School loans can be used to pay for costs other than tuition, books and fees. In fact, school loans are often used to pay for housing, food, car notes and other essentials of life during school years. By having loan money pay for housing, transportation and other needs, any extra money that is freed up can be used for paying bills for items not specifically envisioned by the school loan program, such as credit card debt, but student loans have special rules that should be evaluated before using this strategy.
Purchases Explicitly Permitted by School Loan Programs
Federal student loans explicitly provide for certain costs other than school. For example, school loans may be used for rent, food, utilities and transportation. Loan funds may not be used for items that are not related to these broad categories. However, the limitations on how you use the loan do not relate to your money that is no longer being used for housing or other covered costs.
Student Loans Often Have Lower Interest Rates
Student loans typically have interest rates that are lower than other forms of debt, such as credit card debt. Student loans from the federal government currently have interest rates around 6.8 percent. Conversely, credit card debt can often have interest rates in excess of 15 percent. Assuming that one does not add new debts while in school, swapping away from credit card interest rates and into school loan rates can save considerable amounts of money.
Student Loans Are More Onerous
While there is an opportunity to lower the interest rates being incurred by using student loans in lieu of credit card debt, student loan debt cannot be removed by declaring bankruptcy and, in fact, is nearly impossible to escape without paying. For those who believe that there is a potential of declaring bankruptcy, using student loans instead of unsecured debt, like credit cards, is probably a bad idea.

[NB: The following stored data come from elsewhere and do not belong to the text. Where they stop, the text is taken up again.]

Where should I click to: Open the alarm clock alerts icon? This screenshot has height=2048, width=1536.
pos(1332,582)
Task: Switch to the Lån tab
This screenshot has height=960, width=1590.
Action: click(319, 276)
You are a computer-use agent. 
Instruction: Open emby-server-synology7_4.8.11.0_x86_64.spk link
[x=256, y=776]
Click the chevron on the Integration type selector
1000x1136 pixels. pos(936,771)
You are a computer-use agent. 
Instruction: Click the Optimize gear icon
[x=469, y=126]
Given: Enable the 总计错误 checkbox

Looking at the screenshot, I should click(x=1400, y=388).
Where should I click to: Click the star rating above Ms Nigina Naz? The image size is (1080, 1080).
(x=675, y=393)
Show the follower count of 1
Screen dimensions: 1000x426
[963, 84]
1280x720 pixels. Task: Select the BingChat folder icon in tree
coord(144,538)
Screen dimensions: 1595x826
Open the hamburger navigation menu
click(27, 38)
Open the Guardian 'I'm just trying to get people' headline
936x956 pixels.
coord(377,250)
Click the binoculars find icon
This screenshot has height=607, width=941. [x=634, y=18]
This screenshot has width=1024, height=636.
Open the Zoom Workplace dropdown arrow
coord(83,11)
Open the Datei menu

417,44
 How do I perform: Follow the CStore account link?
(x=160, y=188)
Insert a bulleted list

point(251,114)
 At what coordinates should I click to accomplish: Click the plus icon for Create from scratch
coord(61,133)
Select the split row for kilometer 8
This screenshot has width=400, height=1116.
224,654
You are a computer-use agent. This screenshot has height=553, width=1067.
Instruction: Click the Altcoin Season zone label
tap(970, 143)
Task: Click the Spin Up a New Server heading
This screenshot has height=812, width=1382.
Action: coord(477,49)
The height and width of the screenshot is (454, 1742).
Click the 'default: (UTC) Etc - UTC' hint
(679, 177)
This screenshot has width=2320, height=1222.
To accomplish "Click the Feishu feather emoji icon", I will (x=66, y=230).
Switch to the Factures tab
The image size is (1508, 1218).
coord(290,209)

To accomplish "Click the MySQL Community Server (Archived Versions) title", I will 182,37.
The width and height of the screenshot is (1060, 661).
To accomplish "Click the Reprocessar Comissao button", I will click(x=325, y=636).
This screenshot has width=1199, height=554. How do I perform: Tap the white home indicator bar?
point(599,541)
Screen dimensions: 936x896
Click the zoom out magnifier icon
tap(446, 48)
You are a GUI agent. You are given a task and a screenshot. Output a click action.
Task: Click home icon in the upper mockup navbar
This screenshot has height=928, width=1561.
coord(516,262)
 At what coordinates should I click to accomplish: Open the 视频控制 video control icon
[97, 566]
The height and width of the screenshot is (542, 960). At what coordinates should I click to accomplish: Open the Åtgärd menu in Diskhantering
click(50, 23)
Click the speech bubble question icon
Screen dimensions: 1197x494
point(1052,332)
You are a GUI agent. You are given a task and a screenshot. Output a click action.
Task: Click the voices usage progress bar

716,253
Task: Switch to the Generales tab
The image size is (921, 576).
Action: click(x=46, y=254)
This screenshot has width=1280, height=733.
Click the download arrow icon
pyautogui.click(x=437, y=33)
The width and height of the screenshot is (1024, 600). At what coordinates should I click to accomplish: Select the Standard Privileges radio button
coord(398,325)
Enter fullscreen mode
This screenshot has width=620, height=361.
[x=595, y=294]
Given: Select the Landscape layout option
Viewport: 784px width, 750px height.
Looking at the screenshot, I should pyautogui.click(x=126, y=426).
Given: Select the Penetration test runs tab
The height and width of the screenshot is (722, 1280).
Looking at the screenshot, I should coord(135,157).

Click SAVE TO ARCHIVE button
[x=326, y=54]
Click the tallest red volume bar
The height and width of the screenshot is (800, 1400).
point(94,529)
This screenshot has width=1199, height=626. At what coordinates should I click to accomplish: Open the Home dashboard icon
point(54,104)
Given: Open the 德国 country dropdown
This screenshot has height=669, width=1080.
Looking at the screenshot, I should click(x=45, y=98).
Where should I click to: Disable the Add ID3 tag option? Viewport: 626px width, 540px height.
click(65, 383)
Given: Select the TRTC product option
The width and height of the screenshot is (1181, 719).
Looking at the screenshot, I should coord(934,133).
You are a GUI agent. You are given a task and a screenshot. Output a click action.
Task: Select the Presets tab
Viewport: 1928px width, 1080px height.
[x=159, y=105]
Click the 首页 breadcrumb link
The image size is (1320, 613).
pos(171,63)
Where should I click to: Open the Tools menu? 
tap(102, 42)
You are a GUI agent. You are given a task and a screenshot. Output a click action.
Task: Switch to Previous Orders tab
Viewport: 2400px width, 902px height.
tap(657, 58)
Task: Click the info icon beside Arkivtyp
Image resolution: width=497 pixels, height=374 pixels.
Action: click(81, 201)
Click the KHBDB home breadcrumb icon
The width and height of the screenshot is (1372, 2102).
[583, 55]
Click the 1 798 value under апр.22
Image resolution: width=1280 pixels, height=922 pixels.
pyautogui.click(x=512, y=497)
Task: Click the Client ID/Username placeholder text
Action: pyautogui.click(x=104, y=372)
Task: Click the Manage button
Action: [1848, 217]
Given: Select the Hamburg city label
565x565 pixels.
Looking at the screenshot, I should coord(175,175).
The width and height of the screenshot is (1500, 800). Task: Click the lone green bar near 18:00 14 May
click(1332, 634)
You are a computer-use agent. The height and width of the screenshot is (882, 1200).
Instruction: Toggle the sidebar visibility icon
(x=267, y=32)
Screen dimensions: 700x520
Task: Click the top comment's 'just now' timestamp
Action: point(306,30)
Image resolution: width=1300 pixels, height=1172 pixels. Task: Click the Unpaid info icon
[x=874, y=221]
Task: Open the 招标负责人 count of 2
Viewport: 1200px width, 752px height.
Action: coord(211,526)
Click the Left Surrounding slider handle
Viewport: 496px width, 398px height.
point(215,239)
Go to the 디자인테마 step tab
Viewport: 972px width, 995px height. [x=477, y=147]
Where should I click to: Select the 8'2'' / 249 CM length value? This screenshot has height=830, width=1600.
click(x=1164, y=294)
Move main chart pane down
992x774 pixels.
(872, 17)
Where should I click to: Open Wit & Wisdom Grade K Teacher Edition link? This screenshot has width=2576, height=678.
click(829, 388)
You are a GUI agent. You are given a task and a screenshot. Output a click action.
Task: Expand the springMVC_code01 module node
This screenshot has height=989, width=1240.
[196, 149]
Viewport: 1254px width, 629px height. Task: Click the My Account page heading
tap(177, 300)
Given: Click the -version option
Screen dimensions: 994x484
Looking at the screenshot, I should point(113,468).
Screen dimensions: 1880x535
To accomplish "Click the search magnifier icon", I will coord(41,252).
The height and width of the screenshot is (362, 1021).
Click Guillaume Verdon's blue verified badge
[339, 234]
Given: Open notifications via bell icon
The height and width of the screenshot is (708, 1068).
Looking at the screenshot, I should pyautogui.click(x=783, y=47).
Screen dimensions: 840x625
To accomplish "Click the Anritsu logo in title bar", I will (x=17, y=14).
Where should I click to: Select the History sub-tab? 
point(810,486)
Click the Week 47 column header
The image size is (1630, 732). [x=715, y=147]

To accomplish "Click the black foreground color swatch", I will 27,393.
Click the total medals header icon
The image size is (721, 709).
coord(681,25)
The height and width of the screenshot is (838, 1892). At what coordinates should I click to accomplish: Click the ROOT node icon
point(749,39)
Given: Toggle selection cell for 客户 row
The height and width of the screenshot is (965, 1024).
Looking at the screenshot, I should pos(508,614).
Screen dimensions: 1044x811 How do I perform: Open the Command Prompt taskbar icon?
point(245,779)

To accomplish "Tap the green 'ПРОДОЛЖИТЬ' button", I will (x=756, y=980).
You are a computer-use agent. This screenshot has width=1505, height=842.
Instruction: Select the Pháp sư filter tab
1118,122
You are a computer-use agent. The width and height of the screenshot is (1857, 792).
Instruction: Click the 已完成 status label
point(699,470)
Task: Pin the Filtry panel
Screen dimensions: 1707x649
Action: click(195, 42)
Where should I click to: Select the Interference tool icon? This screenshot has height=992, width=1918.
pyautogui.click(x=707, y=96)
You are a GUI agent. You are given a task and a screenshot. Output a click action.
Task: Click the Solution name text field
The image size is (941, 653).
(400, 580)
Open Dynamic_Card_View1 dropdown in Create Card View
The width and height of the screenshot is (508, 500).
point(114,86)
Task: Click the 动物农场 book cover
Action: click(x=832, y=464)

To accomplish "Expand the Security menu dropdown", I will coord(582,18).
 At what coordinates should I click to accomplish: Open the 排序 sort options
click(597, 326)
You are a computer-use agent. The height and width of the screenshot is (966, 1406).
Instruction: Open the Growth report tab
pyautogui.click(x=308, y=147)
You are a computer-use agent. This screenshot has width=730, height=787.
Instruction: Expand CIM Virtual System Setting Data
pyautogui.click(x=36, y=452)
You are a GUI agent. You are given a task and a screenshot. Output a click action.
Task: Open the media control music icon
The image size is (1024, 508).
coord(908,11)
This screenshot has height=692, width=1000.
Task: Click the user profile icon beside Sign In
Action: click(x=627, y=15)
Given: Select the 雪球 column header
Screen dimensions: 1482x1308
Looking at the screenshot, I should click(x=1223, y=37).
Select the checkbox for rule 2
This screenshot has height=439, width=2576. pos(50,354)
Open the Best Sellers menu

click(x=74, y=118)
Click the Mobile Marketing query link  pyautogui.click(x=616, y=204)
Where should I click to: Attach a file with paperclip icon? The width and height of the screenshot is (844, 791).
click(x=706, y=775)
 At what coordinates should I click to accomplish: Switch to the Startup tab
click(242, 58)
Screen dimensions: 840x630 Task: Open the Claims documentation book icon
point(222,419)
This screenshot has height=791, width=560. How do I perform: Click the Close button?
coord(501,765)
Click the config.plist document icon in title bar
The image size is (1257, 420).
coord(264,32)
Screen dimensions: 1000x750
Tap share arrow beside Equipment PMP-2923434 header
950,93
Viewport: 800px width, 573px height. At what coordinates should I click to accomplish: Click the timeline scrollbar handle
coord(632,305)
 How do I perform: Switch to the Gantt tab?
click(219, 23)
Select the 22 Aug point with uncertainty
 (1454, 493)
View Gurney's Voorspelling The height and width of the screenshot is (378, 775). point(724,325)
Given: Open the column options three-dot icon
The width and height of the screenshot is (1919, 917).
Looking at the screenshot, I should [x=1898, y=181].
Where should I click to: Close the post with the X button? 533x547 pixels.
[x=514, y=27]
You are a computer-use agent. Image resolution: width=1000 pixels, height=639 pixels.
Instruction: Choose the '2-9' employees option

Austerity is Essential in Paying Bills with Student Loans
There are limits on the amounts available from student loans, and, more importantly, there are limits on the amount that you will be able to repay in the future. With that in mind, paying bills while in school requires budget tightening. This might include living with roommates, eating at home more often and other steps. Shifting to student loan debt only makes sense if the level of student loan debt is manageable and you are willing to take on the long repayment term associated with many school loans, which can be as long as 30 years.